Task objective ▸ Please reproduce everything in the records below, from the line containing "Given: Like the video with 656 likes" down to the line containing "click(x=371, y=120)", including both of those lines, with no changes.

-- Record list start --

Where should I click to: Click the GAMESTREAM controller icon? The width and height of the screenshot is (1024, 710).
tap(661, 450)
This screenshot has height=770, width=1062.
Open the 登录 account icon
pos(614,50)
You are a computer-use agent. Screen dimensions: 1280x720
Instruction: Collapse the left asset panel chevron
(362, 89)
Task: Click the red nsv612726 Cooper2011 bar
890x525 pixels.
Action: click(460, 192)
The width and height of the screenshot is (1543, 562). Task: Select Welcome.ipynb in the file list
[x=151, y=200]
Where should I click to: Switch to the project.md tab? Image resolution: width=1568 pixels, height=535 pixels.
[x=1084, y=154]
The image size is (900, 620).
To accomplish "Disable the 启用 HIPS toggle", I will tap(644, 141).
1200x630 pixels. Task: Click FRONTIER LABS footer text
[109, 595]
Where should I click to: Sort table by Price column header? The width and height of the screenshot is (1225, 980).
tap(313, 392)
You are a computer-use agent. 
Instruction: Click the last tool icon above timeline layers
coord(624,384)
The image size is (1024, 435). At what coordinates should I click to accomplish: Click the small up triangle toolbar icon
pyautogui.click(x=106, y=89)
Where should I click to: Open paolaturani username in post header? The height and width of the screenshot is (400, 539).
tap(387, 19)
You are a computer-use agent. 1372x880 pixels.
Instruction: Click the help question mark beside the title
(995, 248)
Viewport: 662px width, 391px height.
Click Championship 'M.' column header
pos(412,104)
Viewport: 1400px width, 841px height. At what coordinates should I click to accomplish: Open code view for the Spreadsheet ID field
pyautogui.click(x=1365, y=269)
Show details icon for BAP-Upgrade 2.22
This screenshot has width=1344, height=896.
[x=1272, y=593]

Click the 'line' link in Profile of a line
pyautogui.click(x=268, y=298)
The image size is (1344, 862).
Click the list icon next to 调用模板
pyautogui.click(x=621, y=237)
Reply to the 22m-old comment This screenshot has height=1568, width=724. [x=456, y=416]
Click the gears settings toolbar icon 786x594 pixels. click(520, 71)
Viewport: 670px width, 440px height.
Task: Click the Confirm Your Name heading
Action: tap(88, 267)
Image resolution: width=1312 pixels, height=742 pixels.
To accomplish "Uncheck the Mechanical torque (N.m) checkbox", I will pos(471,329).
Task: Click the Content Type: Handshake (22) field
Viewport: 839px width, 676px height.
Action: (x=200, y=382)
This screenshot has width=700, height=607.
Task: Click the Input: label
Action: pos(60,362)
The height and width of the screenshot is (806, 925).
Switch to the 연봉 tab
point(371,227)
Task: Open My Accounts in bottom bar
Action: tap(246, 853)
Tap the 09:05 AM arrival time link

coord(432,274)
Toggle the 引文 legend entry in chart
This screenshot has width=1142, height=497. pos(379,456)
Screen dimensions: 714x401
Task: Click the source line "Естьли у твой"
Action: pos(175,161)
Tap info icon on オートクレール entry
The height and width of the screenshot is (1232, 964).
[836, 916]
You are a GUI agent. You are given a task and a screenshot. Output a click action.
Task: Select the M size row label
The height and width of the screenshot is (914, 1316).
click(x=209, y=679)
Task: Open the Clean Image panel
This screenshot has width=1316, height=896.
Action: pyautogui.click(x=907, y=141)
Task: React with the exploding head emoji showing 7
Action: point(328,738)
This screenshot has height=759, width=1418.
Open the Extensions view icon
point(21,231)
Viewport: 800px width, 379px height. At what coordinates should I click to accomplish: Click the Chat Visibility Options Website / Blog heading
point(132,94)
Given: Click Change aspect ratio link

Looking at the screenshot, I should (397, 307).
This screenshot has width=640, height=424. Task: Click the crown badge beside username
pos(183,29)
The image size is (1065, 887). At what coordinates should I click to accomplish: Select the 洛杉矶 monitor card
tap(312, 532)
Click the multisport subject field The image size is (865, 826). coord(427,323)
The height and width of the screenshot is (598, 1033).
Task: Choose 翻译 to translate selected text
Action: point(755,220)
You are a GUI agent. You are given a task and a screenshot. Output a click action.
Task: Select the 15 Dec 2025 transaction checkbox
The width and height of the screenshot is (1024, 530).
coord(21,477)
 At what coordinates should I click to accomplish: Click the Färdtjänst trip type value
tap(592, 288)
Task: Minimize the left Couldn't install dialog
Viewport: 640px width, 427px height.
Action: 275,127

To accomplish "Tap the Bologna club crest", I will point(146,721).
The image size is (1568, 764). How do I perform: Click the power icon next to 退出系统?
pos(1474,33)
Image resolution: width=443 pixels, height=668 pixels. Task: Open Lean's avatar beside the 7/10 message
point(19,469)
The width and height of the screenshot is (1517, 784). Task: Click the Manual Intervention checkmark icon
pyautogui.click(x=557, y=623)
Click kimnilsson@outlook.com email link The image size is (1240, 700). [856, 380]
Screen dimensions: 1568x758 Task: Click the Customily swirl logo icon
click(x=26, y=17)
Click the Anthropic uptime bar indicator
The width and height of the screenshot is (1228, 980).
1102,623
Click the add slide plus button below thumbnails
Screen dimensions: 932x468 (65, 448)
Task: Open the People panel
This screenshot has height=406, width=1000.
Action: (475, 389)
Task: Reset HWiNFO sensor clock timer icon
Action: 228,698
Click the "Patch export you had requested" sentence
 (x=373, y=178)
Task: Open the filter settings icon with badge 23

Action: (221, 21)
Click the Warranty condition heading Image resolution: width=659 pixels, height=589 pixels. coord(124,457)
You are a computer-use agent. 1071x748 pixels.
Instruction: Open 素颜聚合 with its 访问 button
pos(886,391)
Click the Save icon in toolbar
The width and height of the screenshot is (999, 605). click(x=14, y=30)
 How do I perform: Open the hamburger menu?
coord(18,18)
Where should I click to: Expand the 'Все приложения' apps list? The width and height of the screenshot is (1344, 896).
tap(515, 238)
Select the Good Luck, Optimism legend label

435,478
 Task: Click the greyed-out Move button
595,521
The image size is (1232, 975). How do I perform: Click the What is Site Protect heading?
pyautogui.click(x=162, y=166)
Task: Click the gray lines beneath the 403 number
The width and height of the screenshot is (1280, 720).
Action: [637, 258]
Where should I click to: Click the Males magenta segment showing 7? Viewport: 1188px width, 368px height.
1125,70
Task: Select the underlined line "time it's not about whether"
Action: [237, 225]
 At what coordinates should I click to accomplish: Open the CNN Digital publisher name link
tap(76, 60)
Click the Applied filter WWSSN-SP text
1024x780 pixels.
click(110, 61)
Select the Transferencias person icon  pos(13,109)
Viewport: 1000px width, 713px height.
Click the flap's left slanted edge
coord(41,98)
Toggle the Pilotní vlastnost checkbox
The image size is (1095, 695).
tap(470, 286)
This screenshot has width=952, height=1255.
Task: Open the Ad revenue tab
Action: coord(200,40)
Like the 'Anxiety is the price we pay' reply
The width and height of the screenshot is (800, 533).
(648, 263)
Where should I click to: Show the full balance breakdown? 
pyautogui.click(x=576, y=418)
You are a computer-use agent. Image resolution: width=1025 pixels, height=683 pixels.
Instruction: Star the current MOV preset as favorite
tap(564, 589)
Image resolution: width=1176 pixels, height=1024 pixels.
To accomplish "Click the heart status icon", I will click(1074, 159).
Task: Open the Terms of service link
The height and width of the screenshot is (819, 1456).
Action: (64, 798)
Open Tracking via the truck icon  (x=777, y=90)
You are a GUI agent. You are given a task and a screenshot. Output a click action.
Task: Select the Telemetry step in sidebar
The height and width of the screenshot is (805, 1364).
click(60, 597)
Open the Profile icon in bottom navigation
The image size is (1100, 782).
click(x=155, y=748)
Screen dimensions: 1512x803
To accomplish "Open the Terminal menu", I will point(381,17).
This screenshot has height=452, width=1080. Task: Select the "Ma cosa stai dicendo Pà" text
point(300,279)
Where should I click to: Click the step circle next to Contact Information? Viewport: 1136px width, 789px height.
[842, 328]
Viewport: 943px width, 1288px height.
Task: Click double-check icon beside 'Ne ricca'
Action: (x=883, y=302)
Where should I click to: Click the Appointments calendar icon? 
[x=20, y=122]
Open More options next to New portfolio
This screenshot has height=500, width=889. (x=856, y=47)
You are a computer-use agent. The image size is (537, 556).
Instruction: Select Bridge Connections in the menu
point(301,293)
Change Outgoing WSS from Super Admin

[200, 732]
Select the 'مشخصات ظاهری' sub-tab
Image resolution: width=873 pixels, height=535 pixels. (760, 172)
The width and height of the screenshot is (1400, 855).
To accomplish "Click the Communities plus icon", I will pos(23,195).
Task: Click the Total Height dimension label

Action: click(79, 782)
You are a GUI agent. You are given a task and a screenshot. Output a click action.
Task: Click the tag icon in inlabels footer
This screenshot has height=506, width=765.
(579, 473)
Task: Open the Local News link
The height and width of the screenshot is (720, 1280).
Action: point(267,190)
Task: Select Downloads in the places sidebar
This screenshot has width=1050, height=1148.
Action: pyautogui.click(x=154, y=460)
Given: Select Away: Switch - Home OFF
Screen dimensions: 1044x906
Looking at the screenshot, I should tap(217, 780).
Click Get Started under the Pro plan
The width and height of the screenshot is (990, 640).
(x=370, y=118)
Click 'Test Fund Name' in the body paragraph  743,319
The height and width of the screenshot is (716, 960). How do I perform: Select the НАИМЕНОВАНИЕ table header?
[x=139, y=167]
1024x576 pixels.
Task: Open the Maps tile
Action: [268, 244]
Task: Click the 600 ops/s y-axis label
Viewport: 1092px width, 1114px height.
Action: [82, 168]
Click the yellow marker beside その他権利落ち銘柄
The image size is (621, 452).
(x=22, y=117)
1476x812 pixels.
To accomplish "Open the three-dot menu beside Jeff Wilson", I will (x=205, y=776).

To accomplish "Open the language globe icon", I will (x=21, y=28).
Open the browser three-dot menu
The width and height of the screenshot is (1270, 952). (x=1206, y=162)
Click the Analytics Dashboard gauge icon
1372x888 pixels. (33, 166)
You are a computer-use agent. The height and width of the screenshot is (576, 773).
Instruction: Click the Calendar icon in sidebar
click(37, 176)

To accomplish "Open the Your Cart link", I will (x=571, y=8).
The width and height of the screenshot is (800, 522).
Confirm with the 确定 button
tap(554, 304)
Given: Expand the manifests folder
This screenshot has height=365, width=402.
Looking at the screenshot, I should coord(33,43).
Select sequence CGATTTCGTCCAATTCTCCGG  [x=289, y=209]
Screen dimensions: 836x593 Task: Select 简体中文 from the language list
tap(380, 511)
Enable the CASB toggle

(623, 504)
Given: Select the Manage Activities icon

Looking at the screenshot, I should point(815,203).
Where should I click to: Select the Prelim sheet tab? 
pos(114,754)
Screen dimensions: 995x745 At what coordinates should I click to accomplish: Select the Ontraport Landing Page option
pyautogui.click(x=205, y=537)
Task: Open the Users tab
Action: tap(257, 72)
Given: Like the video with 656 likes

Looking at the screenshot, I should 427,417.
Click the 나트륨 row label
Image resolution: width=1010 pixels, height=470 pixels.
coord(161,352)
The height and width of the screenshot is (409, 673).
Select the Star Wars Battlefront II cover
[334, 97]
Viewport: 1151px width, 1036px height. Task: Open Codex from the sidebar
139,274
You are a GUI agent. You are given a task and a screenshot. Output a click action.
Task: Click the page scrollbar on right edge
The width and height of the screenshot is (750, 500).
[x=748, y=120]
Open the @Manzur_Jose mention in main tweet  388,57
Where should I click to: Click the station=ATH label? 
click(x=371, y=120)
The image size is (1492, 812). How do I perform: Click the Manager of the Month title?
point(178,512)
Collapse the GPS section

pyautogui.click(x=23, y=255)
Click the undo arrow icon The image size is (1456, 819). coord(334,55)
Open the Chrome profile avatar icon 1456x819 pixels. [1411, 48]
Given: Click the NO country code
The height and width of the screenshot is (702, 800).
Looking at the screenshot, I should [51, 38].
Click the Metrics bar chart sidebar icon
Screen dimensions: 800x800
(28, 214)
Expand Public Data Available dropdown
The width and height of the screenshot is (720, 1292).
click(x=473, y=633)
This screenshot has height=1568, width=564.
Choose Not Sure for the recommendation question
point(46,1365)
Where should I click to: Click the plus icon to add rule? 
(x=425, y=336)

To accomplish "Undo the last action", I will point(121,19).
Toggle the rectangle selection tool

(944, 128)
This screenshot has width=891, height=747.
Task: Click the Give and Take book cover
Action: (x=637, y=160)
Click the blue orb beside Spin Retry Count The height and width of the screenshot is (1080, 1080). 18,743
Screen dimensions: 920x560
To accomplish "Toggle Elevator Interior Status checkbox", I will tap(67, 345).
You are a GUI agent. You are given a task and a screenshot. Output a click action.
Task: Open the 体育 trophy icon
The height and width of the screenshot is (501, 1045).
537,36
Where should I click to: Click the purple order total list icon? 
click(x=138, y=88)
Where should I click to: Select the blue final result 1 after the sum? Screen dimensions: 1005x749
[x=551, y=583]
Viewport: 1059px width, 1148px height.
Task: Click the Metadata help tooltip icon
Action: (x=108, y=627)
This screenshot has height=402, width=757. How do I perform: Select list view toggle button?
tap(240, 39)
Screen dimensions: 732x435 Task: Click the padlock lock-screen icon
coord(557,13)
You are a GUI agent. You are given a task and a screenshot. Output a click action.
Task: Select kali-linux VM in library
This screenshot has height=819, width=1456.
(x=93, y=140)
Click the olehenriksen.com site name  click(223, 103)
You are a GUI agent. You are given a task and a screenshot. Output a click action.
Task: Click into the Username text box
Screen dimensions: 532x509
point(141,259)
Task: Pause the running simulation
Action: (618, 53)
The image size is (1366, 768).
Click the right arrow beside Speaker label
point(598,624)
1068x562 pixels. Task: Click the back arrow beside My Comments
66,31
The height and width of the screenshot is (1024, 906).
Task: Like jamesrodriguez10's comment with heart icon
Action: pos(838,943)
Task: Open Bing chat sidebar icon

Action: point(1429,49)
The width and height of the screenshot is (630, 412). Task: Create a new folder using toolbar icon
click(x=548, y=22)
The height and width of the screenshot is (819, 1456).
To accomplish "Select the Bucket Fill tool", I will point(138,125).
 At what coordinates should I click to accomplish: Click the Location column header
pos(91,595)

-- Record list end --

Final result ▸
Given: Like the video with 656 likes

Looking at the screenshot, I should 427,417.
Click the 나트륨 row label
Image resolution: width=1010 pixels, height=470 pixels.
coord(161,352)
The height and width of the screenshot is (409, 673).
Select the Star Wars Battlefront II cover
[334, 97]
Viewport: 1151px width, 1036px height. Task: Open Codex from the sidebar
139,274
You are a GUI agent. You are given a task and a screenshot. Output a click action.
Task: Click the page scrollbar on right edge
The width and height of the screenshot is (750, 500).
[x=748, y=120]
Open the @Manzur_Jose mention in main tweet  388,57
Where should I click to: Click the station=ATH label? 
click(x=371, y=120)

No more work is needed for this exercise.